12.BÖLÜM

41 5 58
                                    

"Hayatın pürüzlerine temas edenler tahriş olan duygularını saklıyorlardı sözüm ona köşe bucak."

Mart, tezgahını toplamış, yeryüzünü terk ediyordu. Göğsünde yakılmış kamyon lastiklerinden dolayı kararmış ciğeri ile yerini Nisan'a bırakıyordu. Fakat ötelerde, toros dağlarının gerisinden gelen gri bir belirsizlik gibi gezinen hoyrat bulutlar, birazdan fukara yatağına, eteğinde ne kadar H2O varsa indirecekti. Mevsim ile beraber değişen bir çok şey vardı mahallede. Değişmeyen unsur; metre kareye bir fakir, bir aşık, bir yanlız düşmesiydi. Gündüzün ilk saatleriyle birlikte gökyüzünün rahmi olan gri bulutlar, rahmetle ıslanan yeryüzüne sancılı yıldırımlar doğuracaktı. Toprağa saplanan hiddetli mavi damarlar toprağın azot dengesi için çalışacaktı. Ve bilemeyecekti korkudan annesinin eteğine sarılan sarı saçları kırmızı kurdeleli küçük kız, yıldırımlar düşmez ise sevilecek papatyaların olamıyacağını. Bir o kadar da o papatyaların beyaz yaprakları kadar temiz bir gelecek yaşıyamayacağını.

Mahallenin en sesli evinin yarım aralık duran penceresinden, ince parmakların tuttuğu bir kitap kapağı gözüküyor.
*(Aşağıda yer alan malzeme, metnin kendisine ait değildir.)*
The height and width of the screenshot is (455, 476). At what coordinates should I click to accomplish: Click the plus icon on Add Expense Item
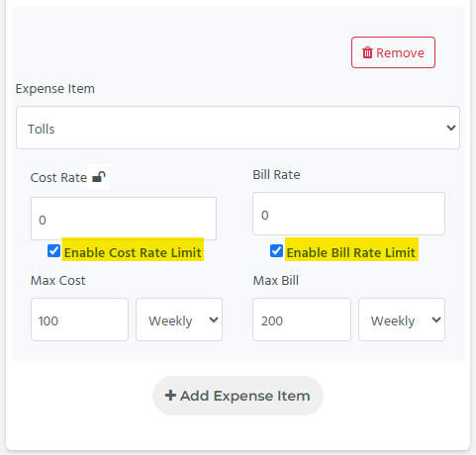point(170,396)

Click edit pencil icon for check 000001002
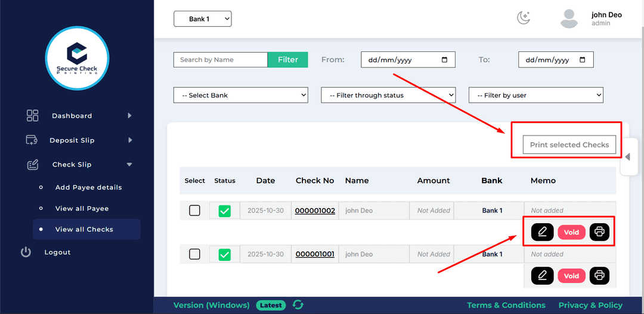point(542,232)
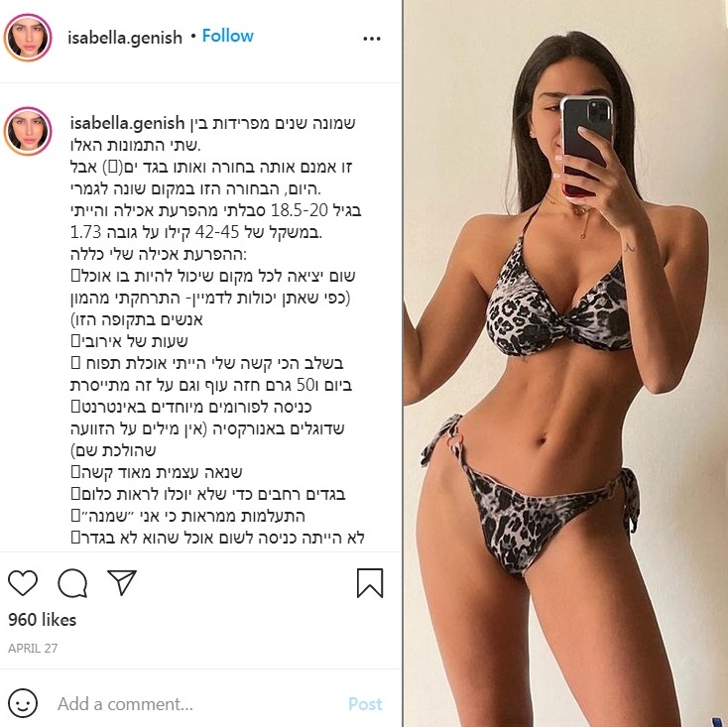The height and width of the screenshot is (727, 728).
Task: Click the phone shown in the photo
Action: (x=586, y=144)
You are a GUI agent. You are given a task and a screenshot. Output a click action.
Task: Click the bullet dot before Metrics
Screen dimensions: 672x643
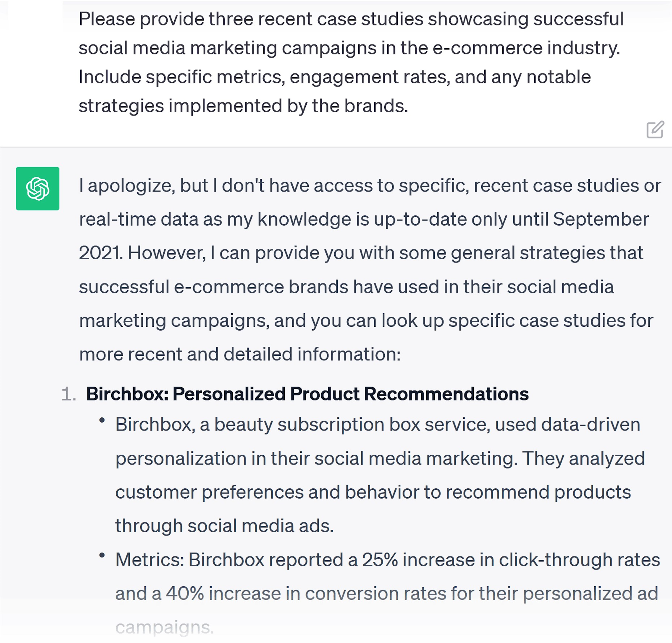click(x=102, y=555)
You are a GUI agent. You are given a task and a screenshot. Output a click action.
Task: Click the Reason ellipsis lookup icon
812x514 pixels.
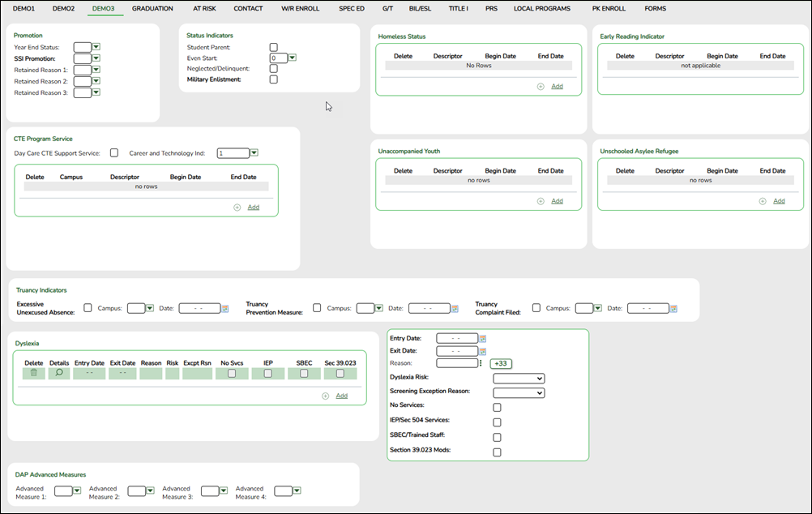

Üzerinde "Sessiz Ev" yazıyor. 19 nisanda da kitabın yazarı Orhan Pamuk, madaralı edebiyat ödülünü alıyor. Kitabın ismi her ne kadar, bu curcunası bitmeyen evle tezat düşsede, edebiyat birinci sınıf öğrencisi Ayfer'in yanağında ki gamzesi durumu pek önemsemiyor. Belliki henüz kitabın başlarını okuyor.

Şeyhine raptiyelenmiş sofu Rafet'in beyninin gri hücreleri, gün be gün rabıtanın narkozunda işlevselliğini iyice kaybediyordu. Şimdi ise cübbesinin eteklerini, sıktığı yumruğu ile hafif yukarı çekmiş, öfkeli adımlar ile yürüyor. Arkasında yürüttüğü siyahlar içinde ki kadının öz kimliği, onunla evlendiği gün kaybolmuştu. Kadın, gözlerine kadar kapattığı yüzü ile kaybolan kimliğini kabullenmiş. "İnsanın yüzünü kapatmak, kimliğini yok etmek" demek istermiş katledilmeyeceğini bilse. "Bir kadının kimliğini yok etmek ise, onu toplumdan silmek, yani yürüyen ölü haline getirmek demek" diyen Cemil öğretmenin sözleriymiş bunlar. Fakat zamanla kendi fikirleri haline gelmişti. Geçen yazın bir akşam üzeri kocasıyla kapının önünde tartışan Cemil hocayı dinlemiş kapı aralığından. Ve o günden beri Cemil hocanın fikirlerine hayran olmuştu. Hele "Efendi! Efendi, kadın senin mülkün değildir. Sadece sana Allah'tan emanettir. Dinde zorlama yoktur. Sen bu Ağustos sıcağında kısa kollu gömlek ile gezerken, bu kadını kara çarşafla gezdirdiğin sürece merhametini sorgulamaya mecbursun. Yani orda burda bizi tarikatine davet edeceğine, önce Allah'ın ayetlerini iyi anlamaya çalış." deyişini hiç unutamıyordu. Şimdi ise Rafet'in tek derdi yağmura yakalanmadan eve varmak ve az önce Cemil öğretmenle karşılaşmış olmanın verdiği sinir bozucu durumdan kurtulmaktı.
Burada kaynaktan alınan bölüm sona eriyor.